Des bactéries dans les tumeurs et macrophages
Premier enseignement : de l’ADN bactérien est détecté plus ou moins fréquemment selon le type de tumeur, de 14,3 % des cas dans les mélanomes à plus de 60 % dans les cancers du sein, du pancréas, et des os. L’étude de plus de 400 tumeurs supplémentaires confirme la présence fréquente de composants bactériens (ARNr 16S et (sidenote: Lipopolysaccharides molécules de la paroi externe des bactéries ) ) à la fois dans les cellules cancéreuses et les cellules immunitaires adjacentes. En revanche, la détection des bactéries en forme de coque ou bâtonnet était rare, suggérant une possible altération de l’enveloppe des bactéries intra-tumorales.
Un microbiote spécifique de chaque cancer
Second enseignement : le cancer du sein présente un microbiote particulièrement riche et diversifié, avec en moyenne 16,4 espèces bactériennes détectées par tumeur contre moins de 9 pour les autres cancers. La mise en culture d’échantillons frais de tumeurs semble confirmer que ces bactéries sont vivantes. Mais surtout, chaque type de tumeur est caractérisé par une composition bactérienne distincte. Par exemple, les espèces appartenant aux phylum des Firmicutes et Bacteroidetes sont les plus abondantes dans les tumeurs colorectales, alors que les Protéobactéries prédominent dans le cancer du pancréas.
Un effet de niche
Enfin, les activités métaboliques des microbiotes intra-tumoraux s’avèrent relativement spécifiques à certains types de tumeurs. Par exemple, dans le cancer du poumon, on observe un enrichissement en bactéries capables de dégrader les substances chimiques présents dans la fumée de cigarette (toluène, acrylonitrile…). Selon les chercheurs, des concentrations élevées en ces métabolites pourraient créer une niche favorable aux bactéries capables de les métaboliser.

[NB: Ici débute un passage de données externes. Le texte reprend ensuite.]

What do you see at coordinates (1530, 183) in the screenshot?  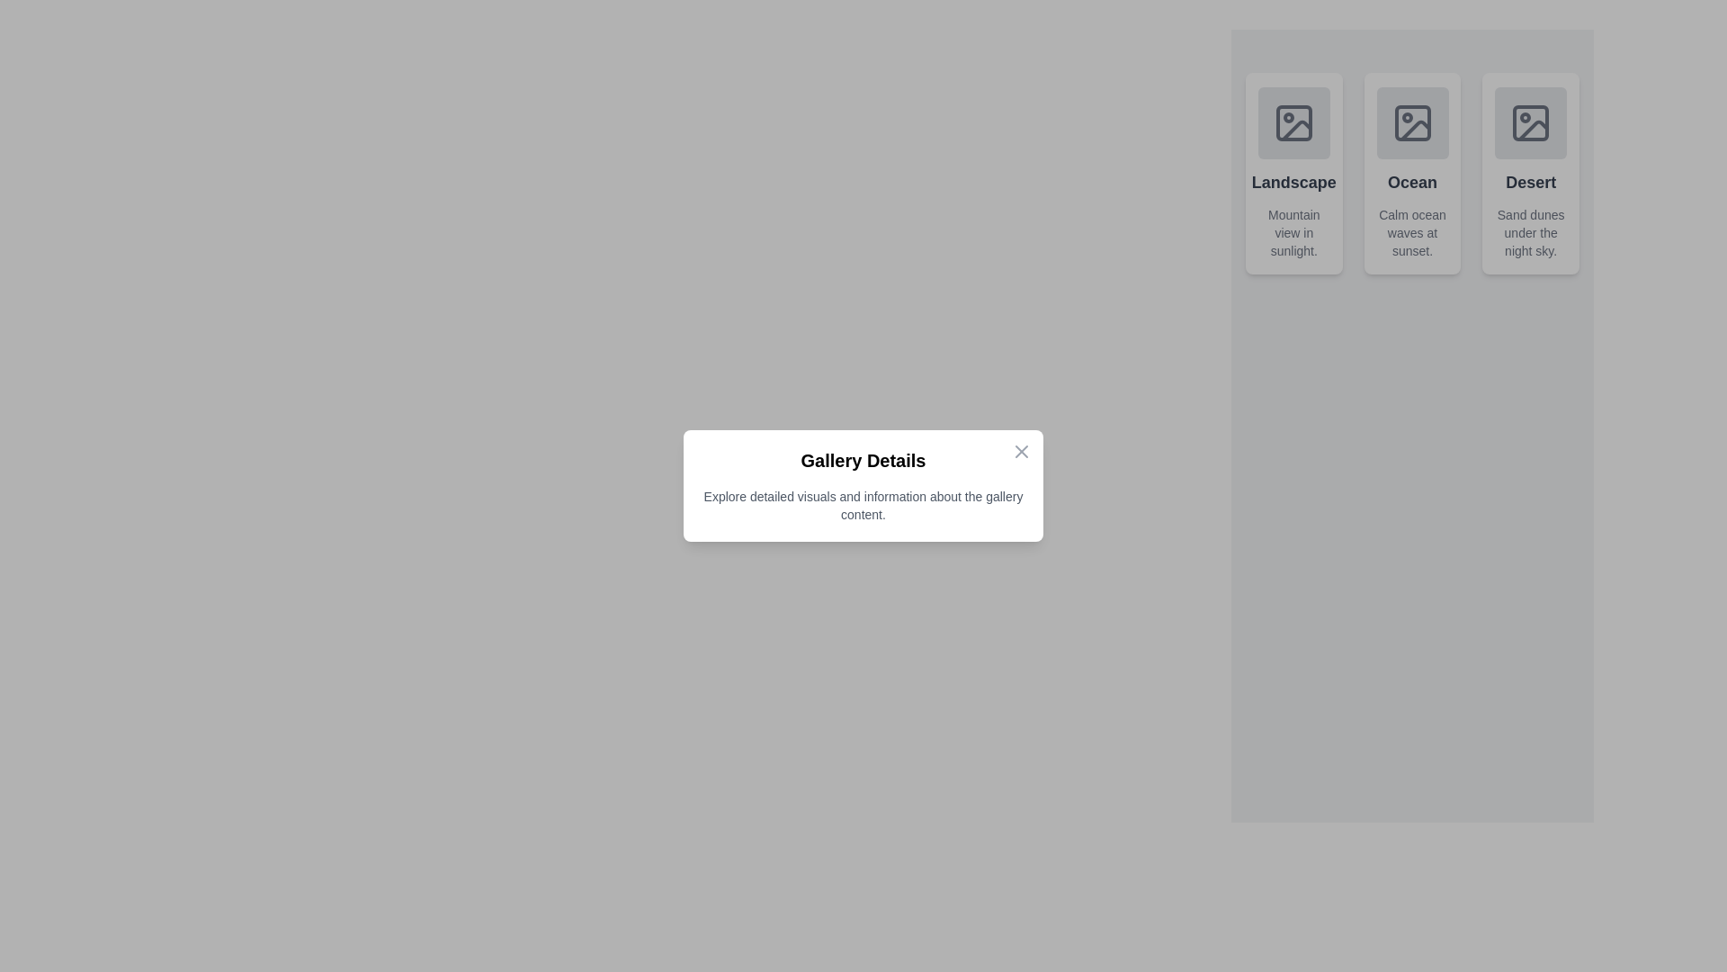 I see `text label displaying 'Desert' which is bold and large, located centrally above the subtitle in the third card from the left` at bounding box center [1530, 183].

Manipuler le microbiote tumoral ?
Ces travaux ne permettent pas de dire, à ce stade, si les bactéries jouent un rôle causal dans le développement de la tumeur, ou si leur présence est la conséquence de la tumeur (la tumeur pourrait désorganiser le système vasculaire et permettre la pénétration cellulaire des bactéries). Pour autant, de même que, selon d’autres études, le microbiote intestinal affecterait la réponse aux (sidenote: Immunothérapie reposant sur des anticorps monoclaux dirigés contre les points de contrôle du système immunitaire ) , les chercheurs espèrent que la manipulation du microbiote tumoral pourrait affecter l’immunité de la tumeur et sa réponse aux immunothérapies : en effet, le microbiote des mélanomes différait entre bons et mauvais répondeurs. Soit un nouvel espoir d’outils de diagnostics voire de traitement pour les patients.